Aux Saveurs des Couverts

Lundi dernier, jour de marché à Mirepoix, j’ai déjeuné aux Saveurs des Couverts. C’est sous les couverts comme le nom l’indique, et côté saveur, c’est un must. Difficile, le lundi, d’y trouver une table. Le monde s’y presse dès 9 heures du matin, pour le brunch.

 

Jadis, il y avait à l’emplacement des Saveurs des Couverts une pâtisserie somnolente. Puis un jeune chef, déjà expérimenté, est venu réveiller la belle endormie. Boulangerie, pâtisserie, assiettes garnies, brunch, tout porte la marque d’un style : vif, et bien évidemment empreint de la saveur touch.

 

 

Fluide, coloré, scintillant, le petit monde des Saveurs

 

 

Macarolâtre, je trouve ici de quoi entretenir ma douce folie.

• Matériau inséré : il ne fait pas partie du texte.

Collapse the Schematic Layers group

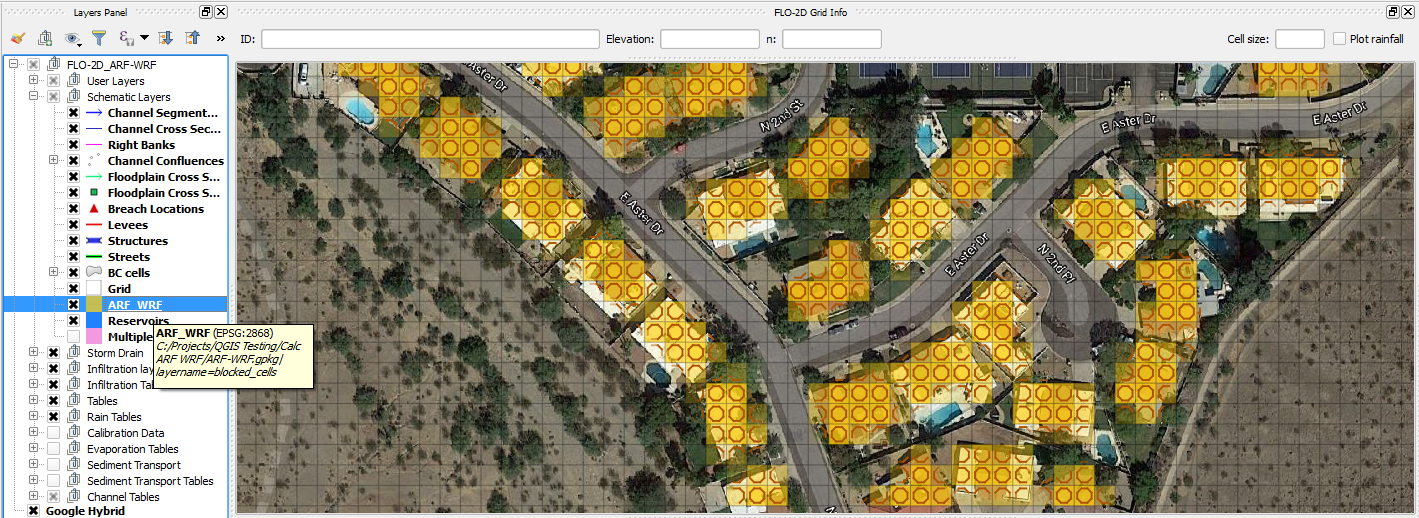[x=33, y=97]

« Le nombril de moine n’est pas chose aisée à réaliser. Ce petit gâteau rond – de sucre, d’œuf et d’amande à l’origine composé – suscite moult commentaires, emplis d’effroi ou de ravissement, au choix. Le bougre a eu les honneurs de Rabelais, qui l’a introduit en littérature, en en faisant la nourriture chérie de ses Gastrolâtres dans son Quart Livre. Cette douceur au pedigree italien, maccarone, croustille avant de fondre sous le palais. Sa réussite tient à un fil – un dosage de blanc d’œuf, un degré de cuisson… »

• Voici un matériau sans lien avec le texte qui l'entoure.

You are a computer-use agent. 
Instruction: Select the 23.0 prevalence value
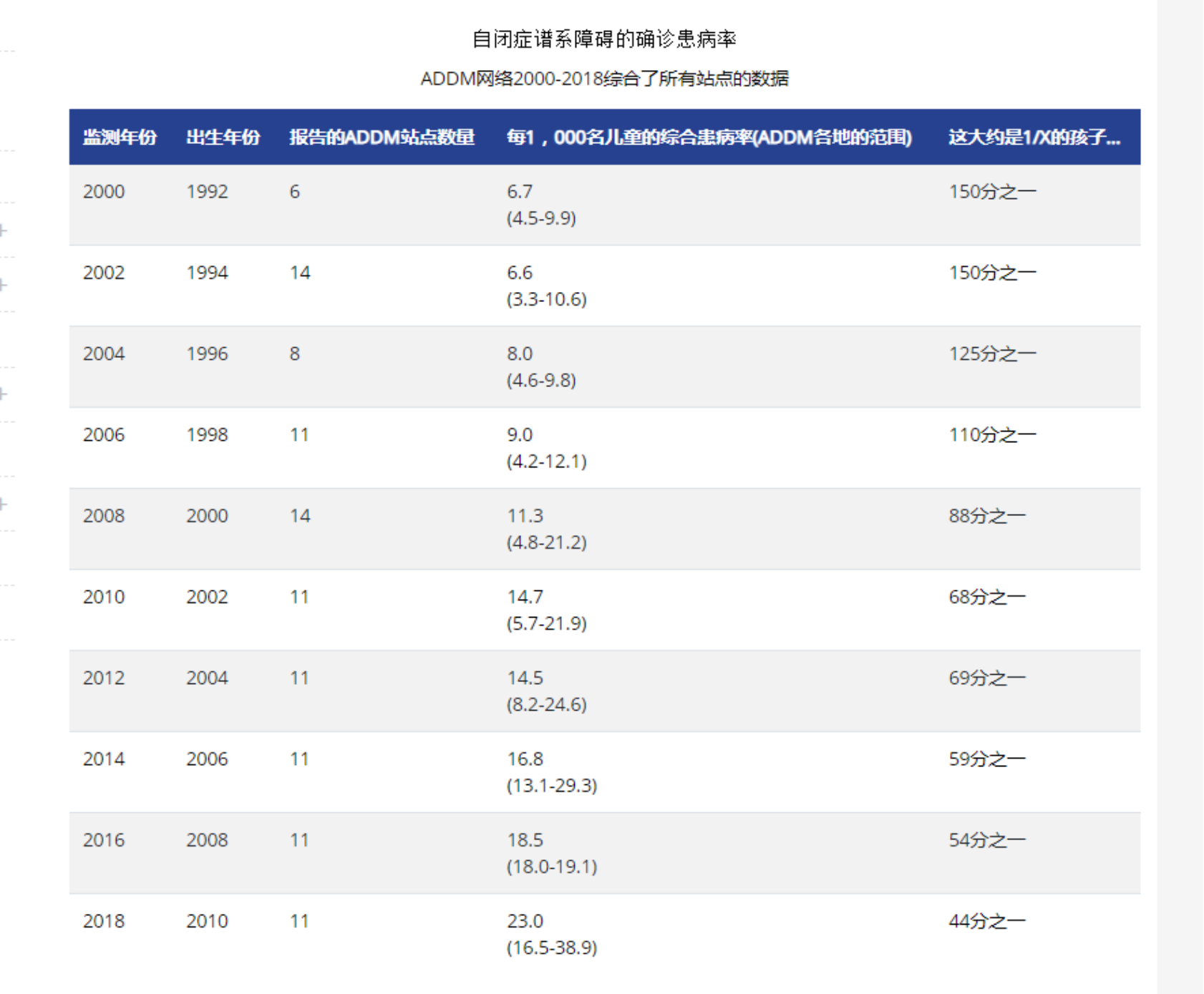[525, 921]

Anne Guillard, « Macarolâtres », in Le Monde, 01.06.07

 

Dehors, sous le couvert, ou en salle, le service est assuré par un nuage d’accortes jeunes femmes brunes. Je n’ai pas photographié les assiettes du déjeuner, car c’est trop bon. Je laisse aux amateurs le soin de découvrir. Point de confit de canard sorti de la boîte, ici, ni de saucisse de Toulouse. Mes enfants raffolent du pavé de saumon aux tagliatelles. Je suis, quant à moi, une inconditionnelle du tartare de saumon. Il y a bien sûr d’autres possibilités. Un dessert particulèrement jouissif : la crêpe fourrée. Un souffle d’air.

 

 

C’est à Mirepoix, sous le Grand Couvert, non loin de la Maison des Consuls.